Requirement:
Among the records that follow, count the lines where "This" appears, and state the count by itself.

──────── Working data ────────

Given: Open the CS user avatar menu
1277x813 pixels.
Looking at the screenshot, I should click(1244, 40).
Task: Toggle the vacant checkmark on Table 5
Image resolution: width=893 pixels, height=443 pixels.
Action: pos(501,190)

────────
──────── Working data ────────

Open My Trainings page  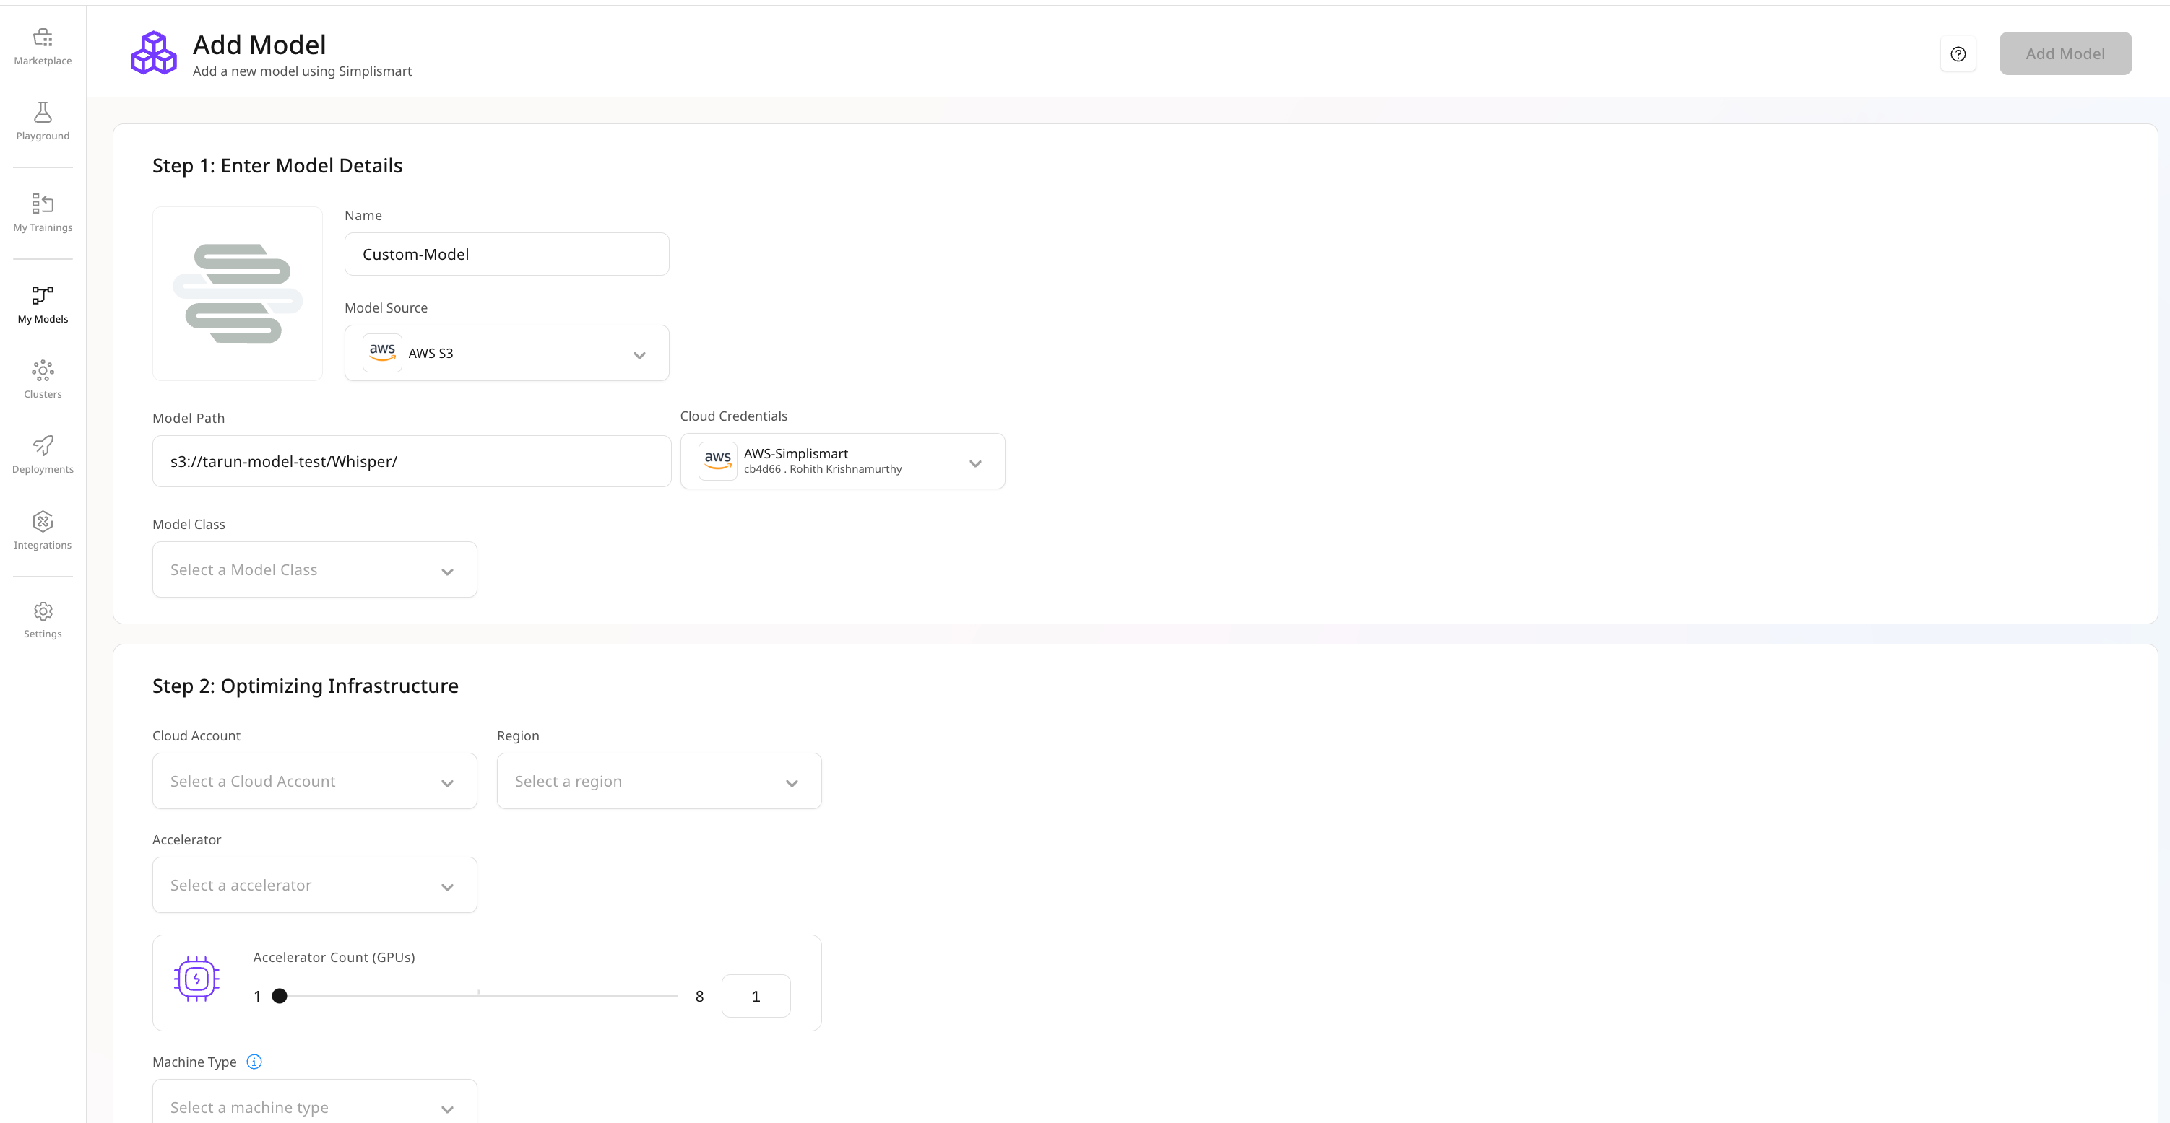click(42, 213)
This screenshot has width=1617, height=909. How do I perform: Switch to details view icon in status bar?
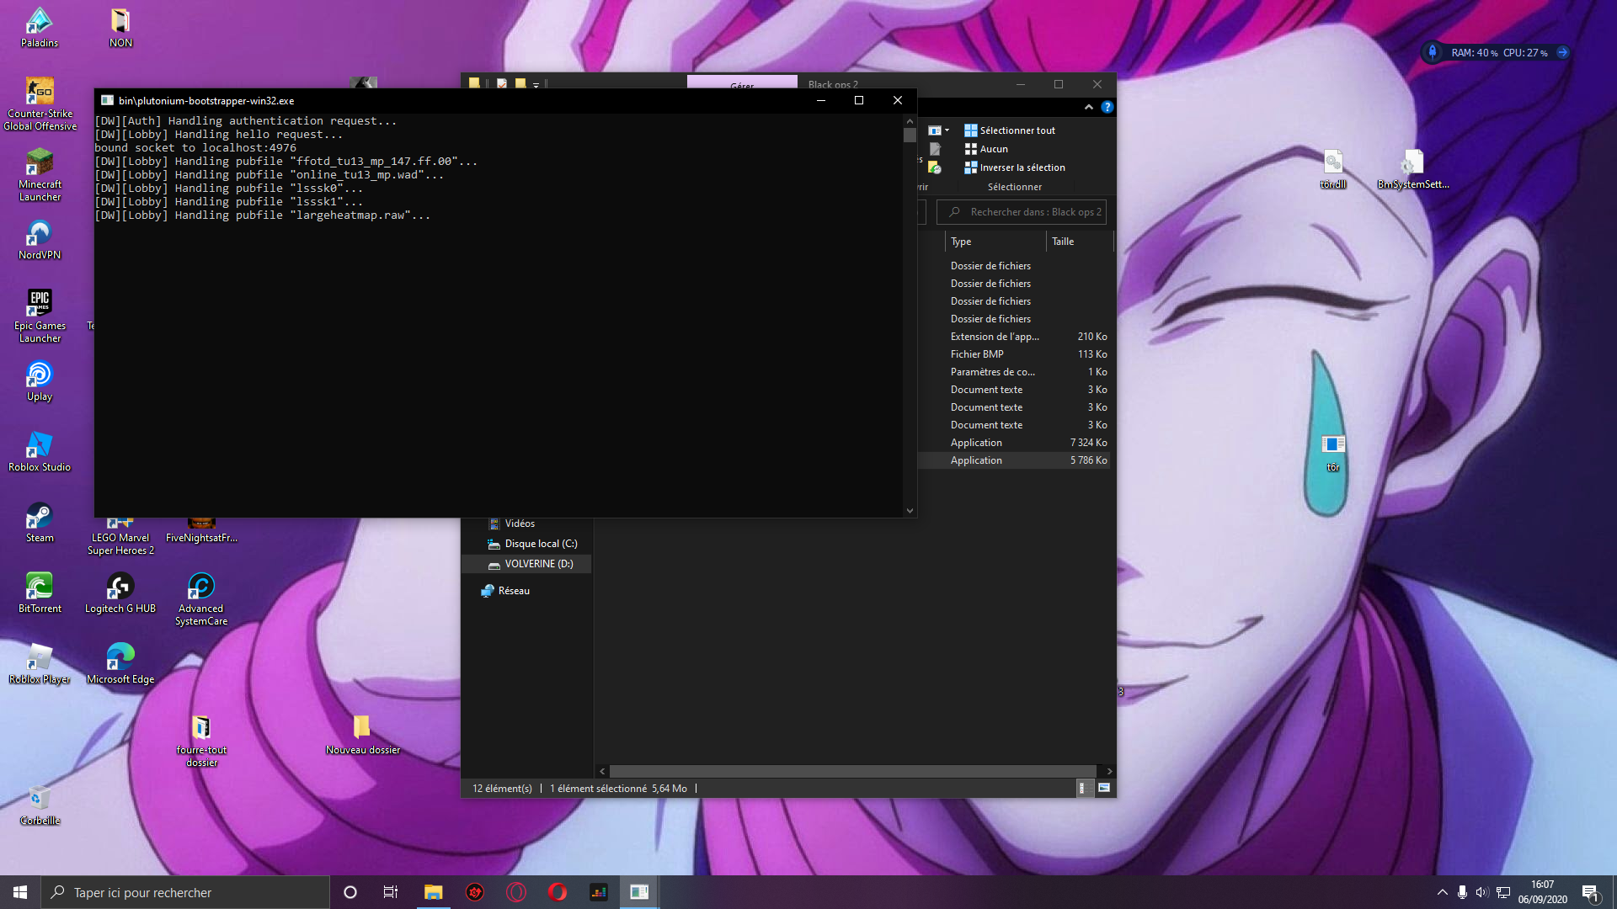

────────
──────── Working data ────────

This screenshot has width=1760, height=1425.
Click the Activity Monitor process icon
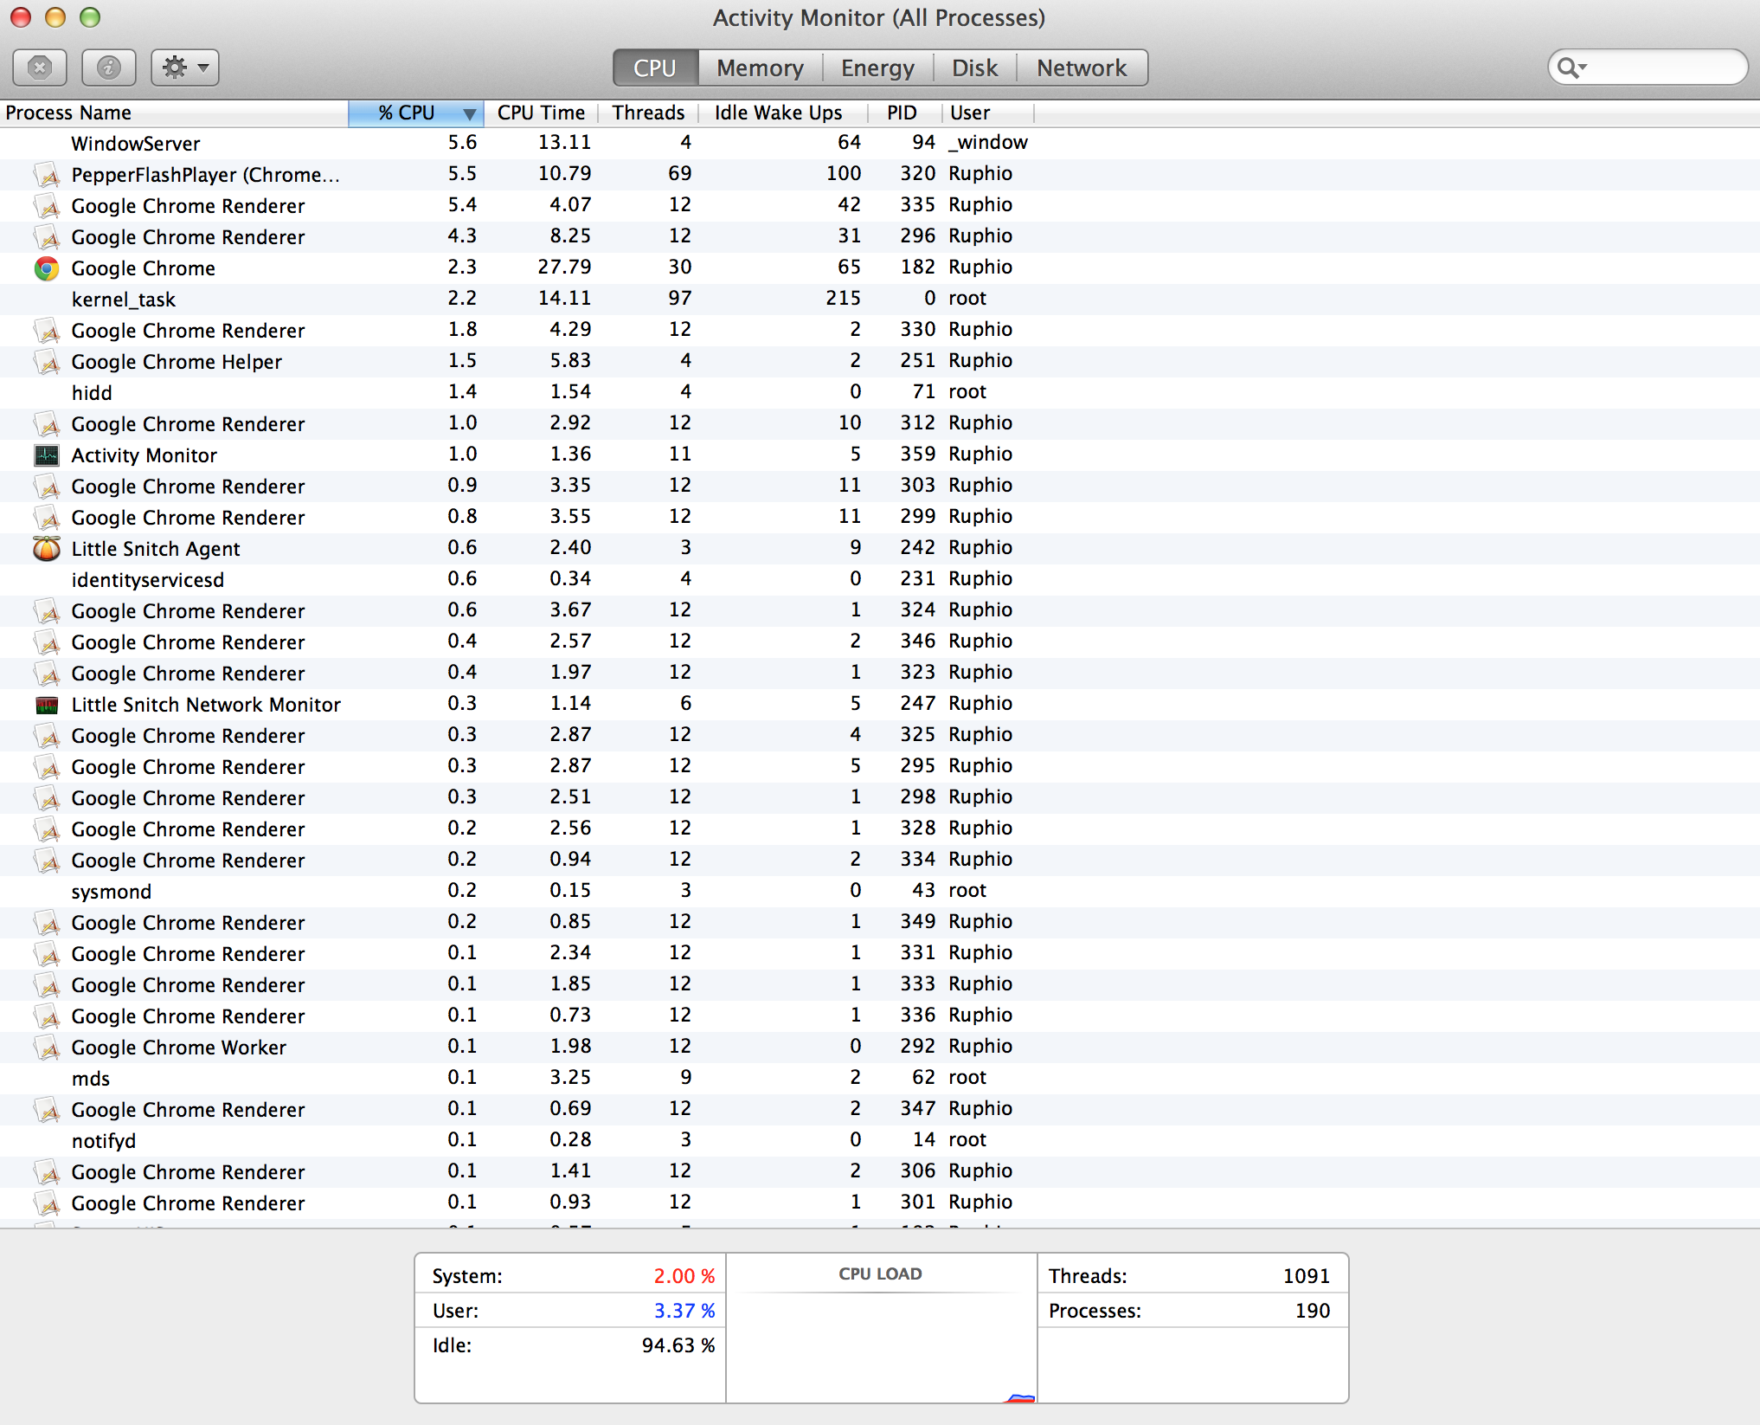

────────

Exercise solution:
2